→ **Excerpted passage**:
---
license: apache-2.0
tags:
  - audio
  - vocoder
  - speech-synthesis
  - streaming
  - pytorch-lightning
  - causal-conv
language:
  - en
library_name: pytorch
---

# Streaming Vocos: Neural vocoder for fast streaming applications

**Streaming Vocos** is a streaming-friendly replication of the original **Vocos** neural vocoder design, modified for **causal / streaming inference**. Compared to typical GAN vocoders that generate waveform samples in the time domain, Vocos predicts **spectral coefficients**, enabling fast waveform reconstruction via inverse Fourier transform—making it well-suited for **low-latency** and **real-time** settings.

This implementation replaces vanilla CNN blocks with **causal CNNs** and provides a **streaming interface** with dynamically adjustable chunk size (in multiples of the hop size).

- **Input:** 50 Hz log-mel spectrogram  
  - window = 1024, hop = 320
- **Output:** 16 kHz waveform audio

Training follows the GAN objective as in the original Vocos, while adopting loss functions inspired by Descript’s audio codec.

→ **Written instruction A**:
Write out again, unchanged, the part of the listing that runs from the line with "Describe the element" up to and including the line with "pixels, height=722 pixels.".

→ **Records shown**:
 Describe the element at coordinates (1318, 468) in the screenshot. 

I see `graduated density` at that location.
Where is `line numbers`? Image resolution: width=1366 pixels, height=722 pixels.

---

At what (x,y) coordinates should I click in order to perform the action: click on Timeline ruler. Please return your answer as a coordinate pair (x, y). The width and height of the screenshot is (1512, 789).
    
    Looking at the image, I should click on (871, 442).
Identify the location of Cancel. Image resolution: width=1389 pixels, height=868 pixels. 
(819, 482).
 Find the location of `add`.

→ **Written instruction B**:
In the Streaming Vocos description, what sample rate does the output waveform audio have?

→ **Full solution A**:
 Describe the element at coordinates (1318, 468) in the screenshot. 

I see `graduated density` at that location.
Where is `line numbers`? Image resolution: width=1366 pixels, height=722 pixels.

→ **Full solution B**:
16 kHz.